Cells from umbilical cord blood (UCB), once considered medical waste, are increasingly recognized as valuable therapeutic sources. An advantage of UCB grafts is their ease of accessibility and their high tolerance for HLA mismatches, and a comparatively low risk for graft-vs-host disease (GVHD) (Locatelli et al., 2013). Since the first umbilical cord blood transplant in 1988, UCB has become increasingly important as a graft source for hematopoietic stem cell transplantation (HSCT). Recently, UCB has been increasingly replacing fetal and adult-derived cells in adoptive cell therapy (Berglund et al., 2017).

The number and type of stem cells extracted from UCB are affected by a number of environmental and demographic factors, and it has been shown that these differences are related to disparities in transplant outcomes. Numerous studies have shown that hUCB contains naive and pluripotent stem cells (Jaing et al., 2014), including about 40% of these cells are monocytes (macrophage precursors), 40% are lymphocytes, 10% are neutrophils and other leukocytes, and 10% are stem cells (Stiner et al., 2019). It has been demonstrated that stem cell-based therapies can be used to treat a wide variety of disorders, including liver and severe acute graft-versus-host, autoimmune, neurodegenerative, and other immunerelated diseases (Stiner et al., 2019). In addition, the innate and adaptive immune cells, such as dendritic cells, T lymphocytes, natural killer cells (NKs), and B lymphocytes are modulated by some stem cells in a variety of ways, which lead to inhibit proinflammatory cytokine release reduction and induce peripheral tolerance (Kang et al., 2017).

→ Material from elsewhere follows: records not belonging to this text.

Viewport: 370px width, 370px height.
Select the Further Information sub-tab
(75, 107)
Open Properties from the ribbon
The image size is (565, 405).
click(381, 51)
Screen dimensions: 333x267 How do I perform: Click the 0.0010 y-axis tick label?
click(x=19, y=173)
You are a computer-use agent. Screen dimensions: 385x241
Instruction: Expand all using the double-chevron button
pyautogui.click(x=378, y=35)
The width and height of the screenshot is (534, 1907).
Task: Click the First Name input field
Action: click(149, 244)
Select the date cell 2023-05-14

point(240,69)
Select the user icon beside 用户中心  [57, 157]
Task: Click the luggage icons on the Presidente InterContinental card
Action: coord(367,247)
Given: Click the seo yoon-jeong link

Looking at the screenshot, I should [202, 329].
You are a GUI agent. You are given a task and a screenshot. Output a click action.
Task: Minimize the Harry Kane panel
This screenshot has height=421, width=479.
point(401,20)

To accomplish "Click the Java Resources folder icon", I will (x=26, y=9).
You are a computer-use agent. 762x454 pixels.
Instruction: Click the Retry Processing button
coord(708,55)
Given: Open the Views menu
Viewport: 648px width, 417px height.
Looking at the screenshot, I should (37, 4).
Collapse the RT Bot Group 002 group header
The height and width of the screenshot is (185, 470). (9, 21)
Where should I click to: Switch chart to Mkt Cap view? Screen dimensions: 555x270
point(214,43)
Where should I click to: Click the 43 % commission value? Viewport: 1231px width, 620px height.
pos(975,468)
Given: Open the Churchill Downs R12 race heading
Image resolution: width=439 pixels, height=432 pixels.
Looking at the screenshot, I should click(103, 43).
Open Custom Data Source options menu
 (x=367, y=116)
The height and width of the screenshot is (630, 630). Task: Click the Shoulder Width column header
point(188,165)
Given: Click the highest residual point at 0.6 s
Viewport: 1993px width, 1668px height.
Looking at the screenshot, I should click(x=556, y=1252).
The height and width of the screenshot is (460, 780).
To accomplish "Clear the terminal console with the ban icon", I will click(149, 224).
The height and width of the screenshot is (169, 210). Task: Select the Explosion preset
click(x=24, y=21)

Gene expression and chromatin accessibility in umbilical cord blood cells is not well understood. The role of genes in determining cell fate plays a crucial role in understanding disease and embryonic development. Gene regulatory networks describe the complex interactions between transcription factors and their target genes. There is mounting evidence linking these gene regulatory networks to disease and development across evolutionary lines. In contrast to previous techniques such as qRT-PCR, which focused on a single gene or set of genes, a complete cellular transcriptome can be analyzed using high-throughput sequencing technology (Weir et al., 2021). However, Due to the large number of cells processed by conventional RNA-seq methods, cellular heterogeneity cannot be addressed, because signals of variable gene expression would be averaged across cells (Hou et al., 2022). To understand biological systems, it is necessary to understand their components. scRNA-seq can be used to address transcriptional heterogeneity, which can elucidate cellular heterogeneity in complex systems and tissues as well as enables the discovery of novel cell types, states, and biomarkers for clinical use (Hou et al., 2021). However, the drivers of gene regulation cannot be directly observed by single cell RNA-seq. As a result, we have limited understanding of how gene regulatory programs are set up and, ultimately, how cell types and states are defined. Several novel multiomic tools have been developed that simultaneously measure gene expression and chromatin accessibility as a means of bridging this gap, enabling direct epigenetic and transcriptomic measurements from the same cell. Chromium Single Cell Multiome ATAC + Gene Expression has been developed by 10x Genomics, which can capture both transcriptomic and epigenomic data in the same single cells, across thousands of cells (Yu et al., 2021). Furthermore, an integrated view of a cell's chromatin landscape and gene expression profile can uncover how cell types and states develop, discover interpret epigenetic profiles and new gene regulatory interactions with key expression markers.

In this study, by integrating scRNA-seq with scATAC-seq technology, we performed unbiased analysis of human UCB cells from 31 to 37 gestational weeks (GW), to gain a better understanding of the regulatory networks and chromatin landscape in UCB cells. As we gain a deeper understanding of stem cell signaling, we may be able to select more specific UCB cell subpopulations or change the expression of UCB cells to provide increased transplantation success.